Reproduce word for word the part of the material that runs from the line containing "This screenshot has width=1280, height=720." through the end of the material, including both ends, and leave the pictures out.

━━━

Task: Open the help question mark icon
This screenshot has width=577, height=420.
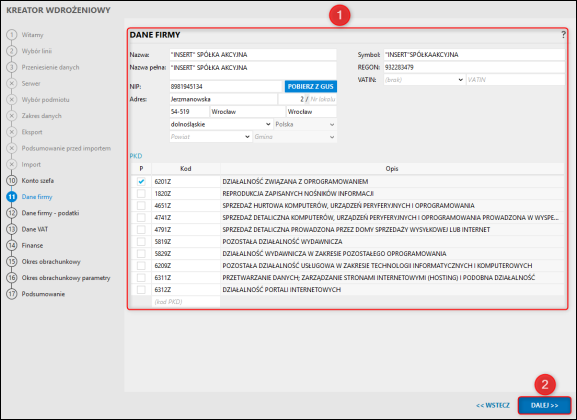Action: [x=563, y=35]
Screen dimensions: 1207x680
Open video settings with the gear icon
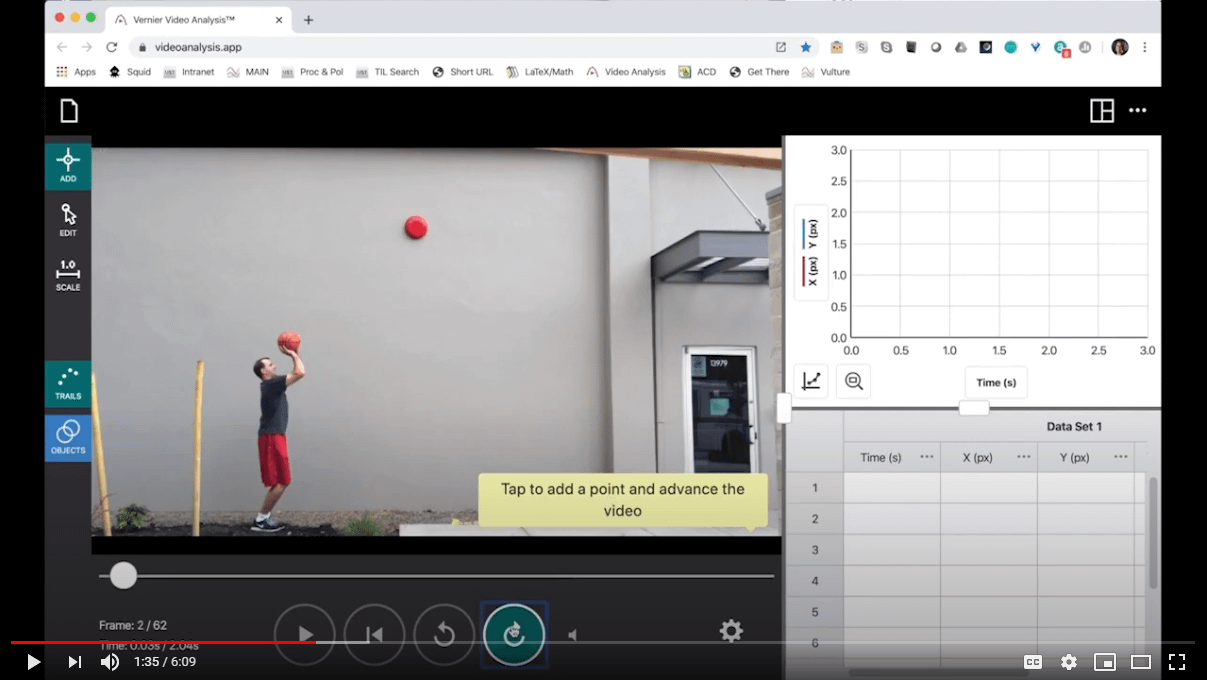click(731, 630)
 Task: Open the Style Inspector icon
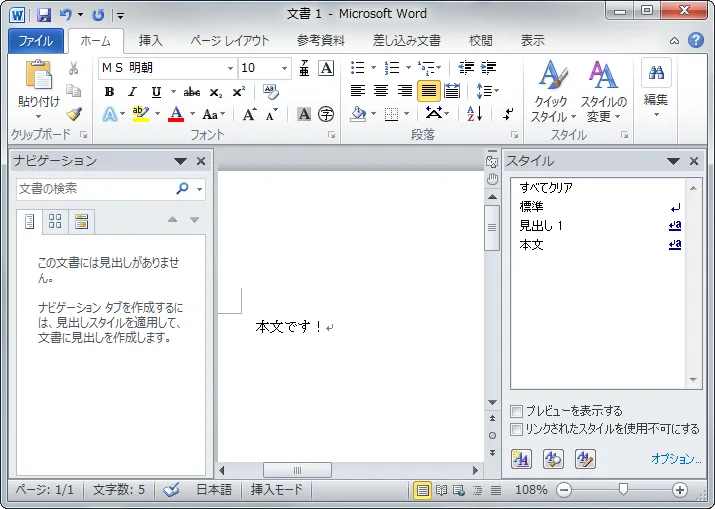tap(553, 459)
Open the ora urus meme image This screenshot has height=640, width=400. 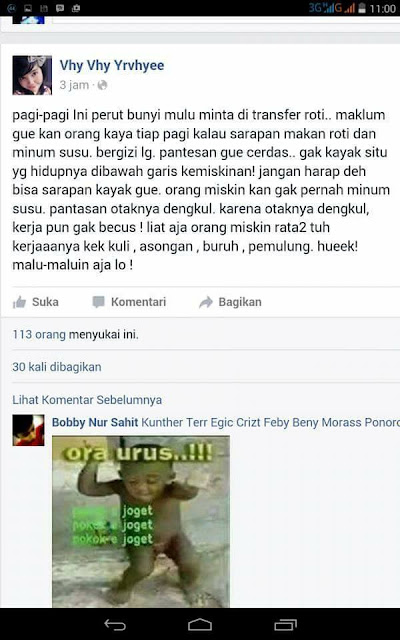[x=141, y=522]
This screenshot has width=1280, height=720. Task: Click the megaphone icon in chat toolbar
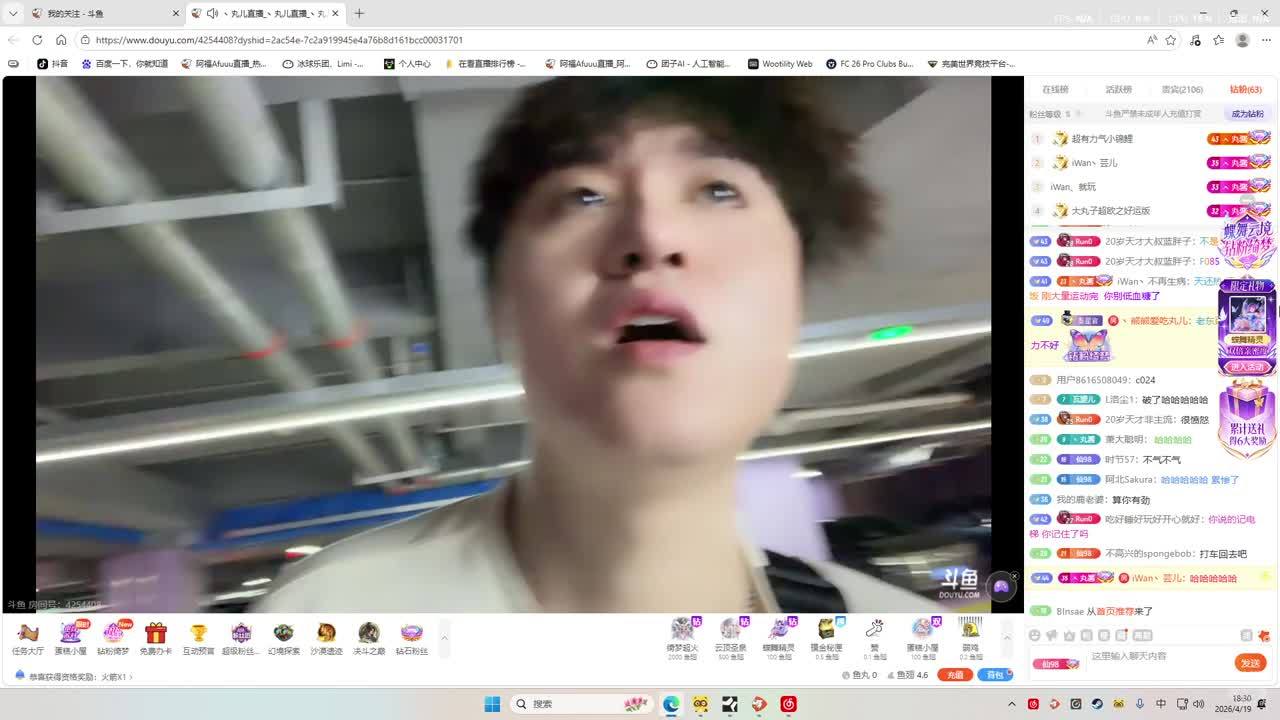tap(1052, 636)
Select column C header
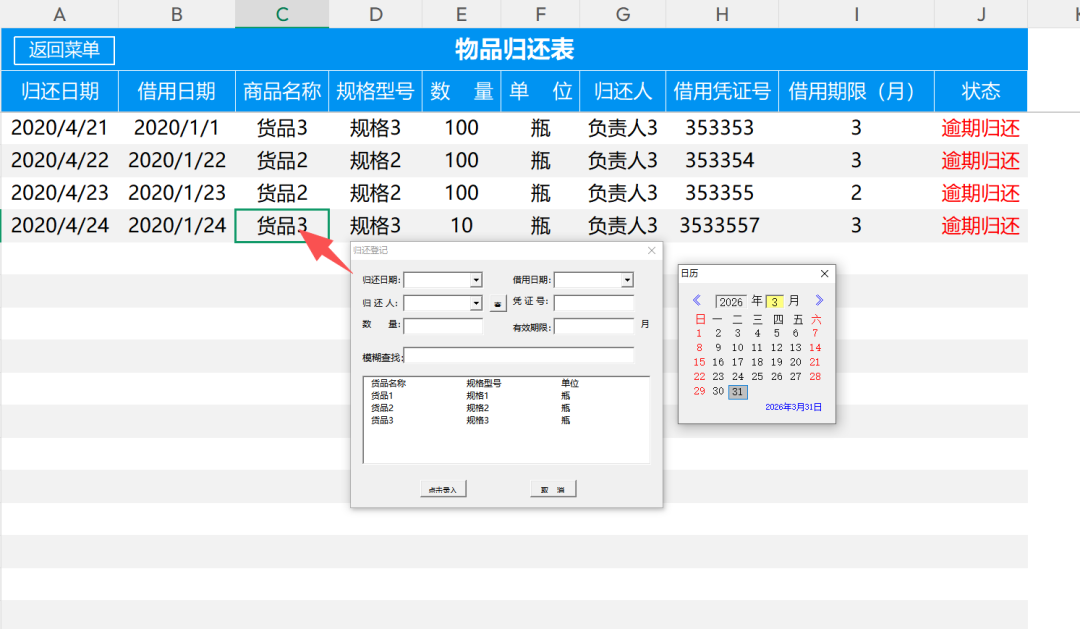Screen dimensions: 1080x629 (x=282, y=14)
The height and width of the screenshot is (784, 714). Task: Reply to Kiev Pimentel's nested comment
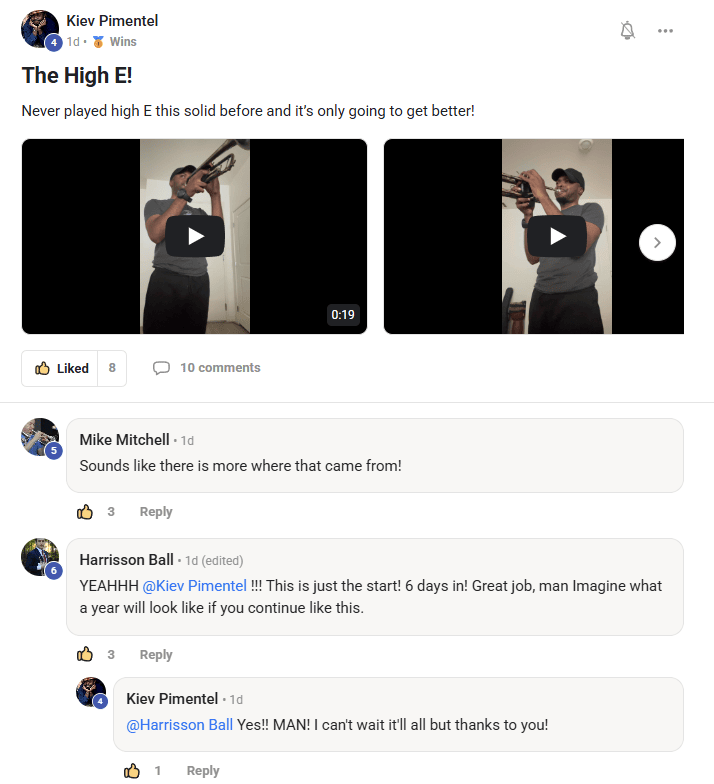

━━━

OUTPUT OF THE TASK =
This screenshot has width=1280, height=720. Task: Click the megaphone icon in chat toolbar
tap(1052, 636)
Select column C header
Screen dimensions: 1080x629 (x=282, y=14)
The height and width of the screenshot is (784, 714). Task: Reply to Kiev Pimentel's nested comment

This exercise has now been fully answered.